Provided data »
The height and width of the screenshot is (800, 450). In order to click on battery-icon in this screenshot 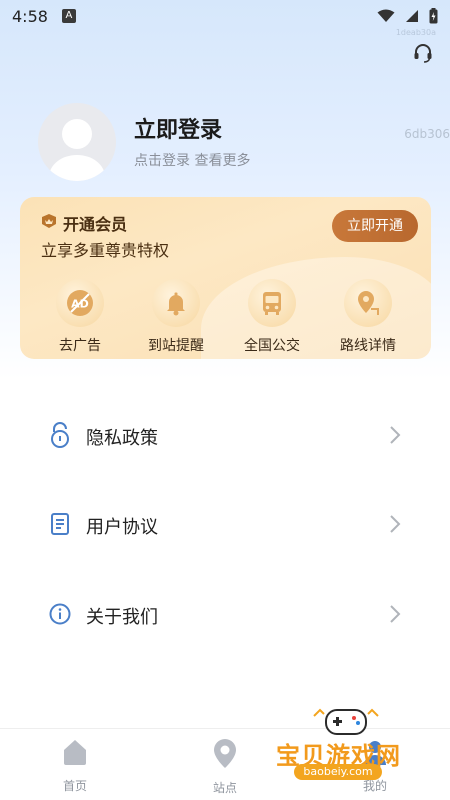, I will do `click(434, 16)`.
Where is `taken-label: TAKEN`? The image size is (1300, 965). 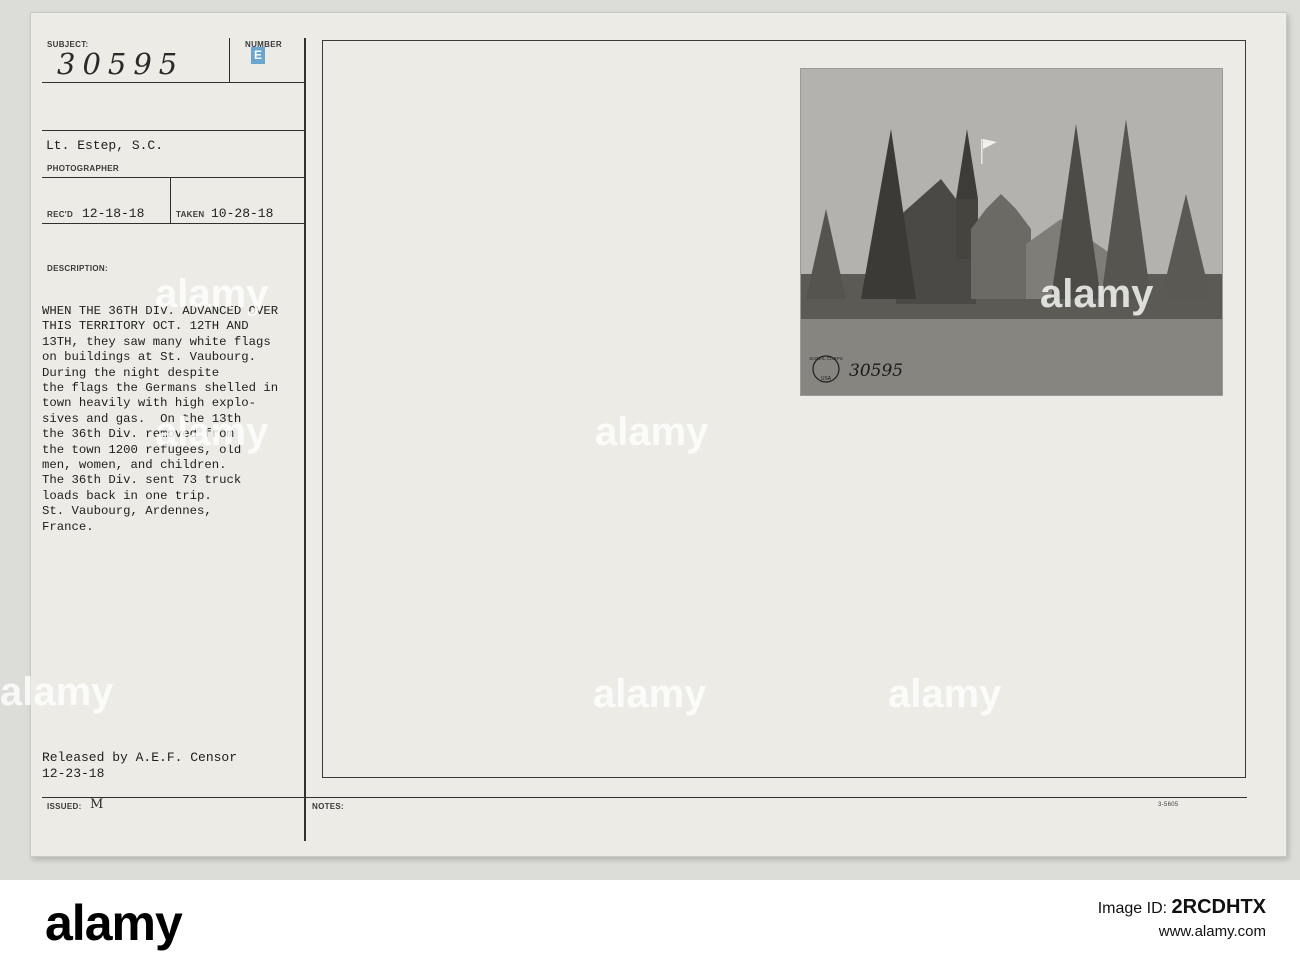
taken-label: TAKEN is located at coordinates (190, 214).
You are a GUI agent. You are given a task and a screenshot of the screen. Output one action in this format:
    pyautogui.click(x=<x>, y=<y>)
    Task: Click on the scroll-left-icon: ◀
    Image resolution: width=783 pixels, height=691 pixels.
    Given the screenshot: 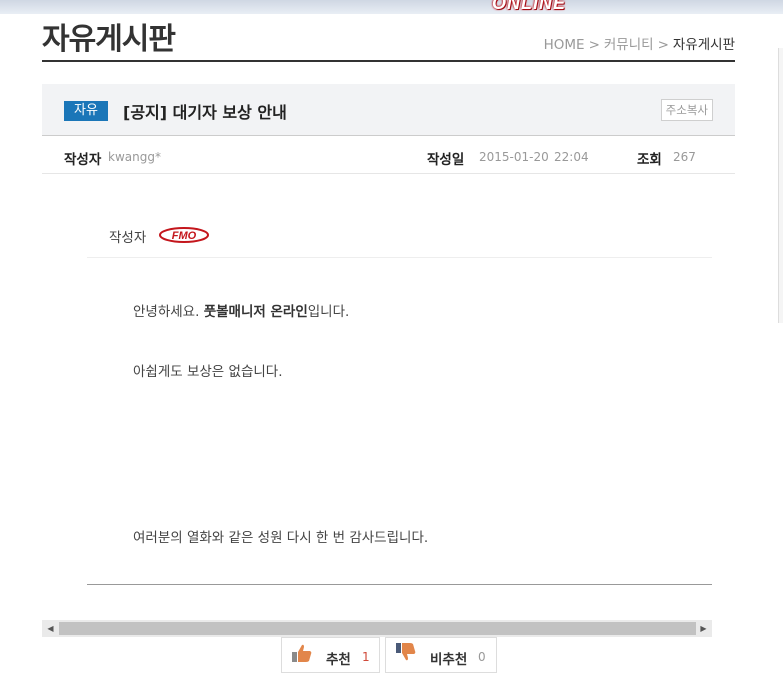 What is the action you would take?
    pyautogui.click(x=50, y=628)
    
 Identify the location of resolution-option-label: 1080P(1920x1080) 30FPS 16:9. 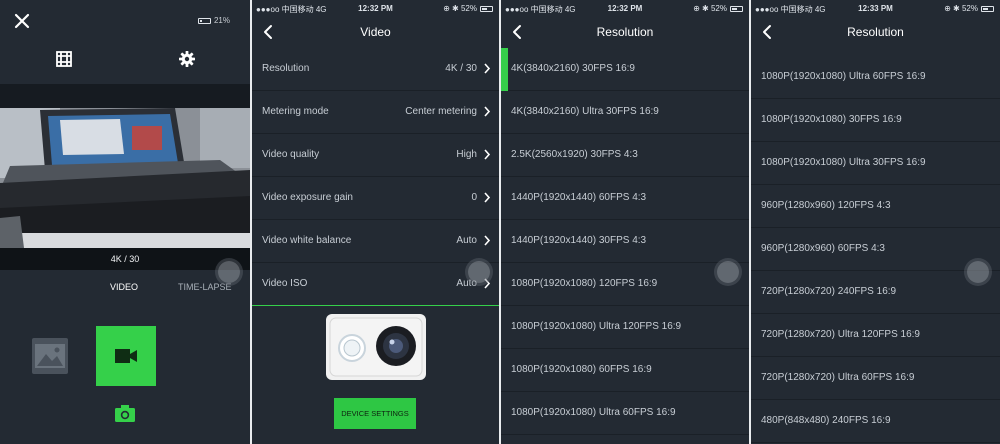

Action item » Reproduce the records verbatim, from the line containing "is (1300, 965)." through the line containing "taken-label: TAKEN is", with both of those lines included. Omit the pictures from your answer.

Answer section »
Where is `taken-label: TAKEN`? The image size is (1300, 965). 
taken-label: TAKEN is located at coordinates (190, 214).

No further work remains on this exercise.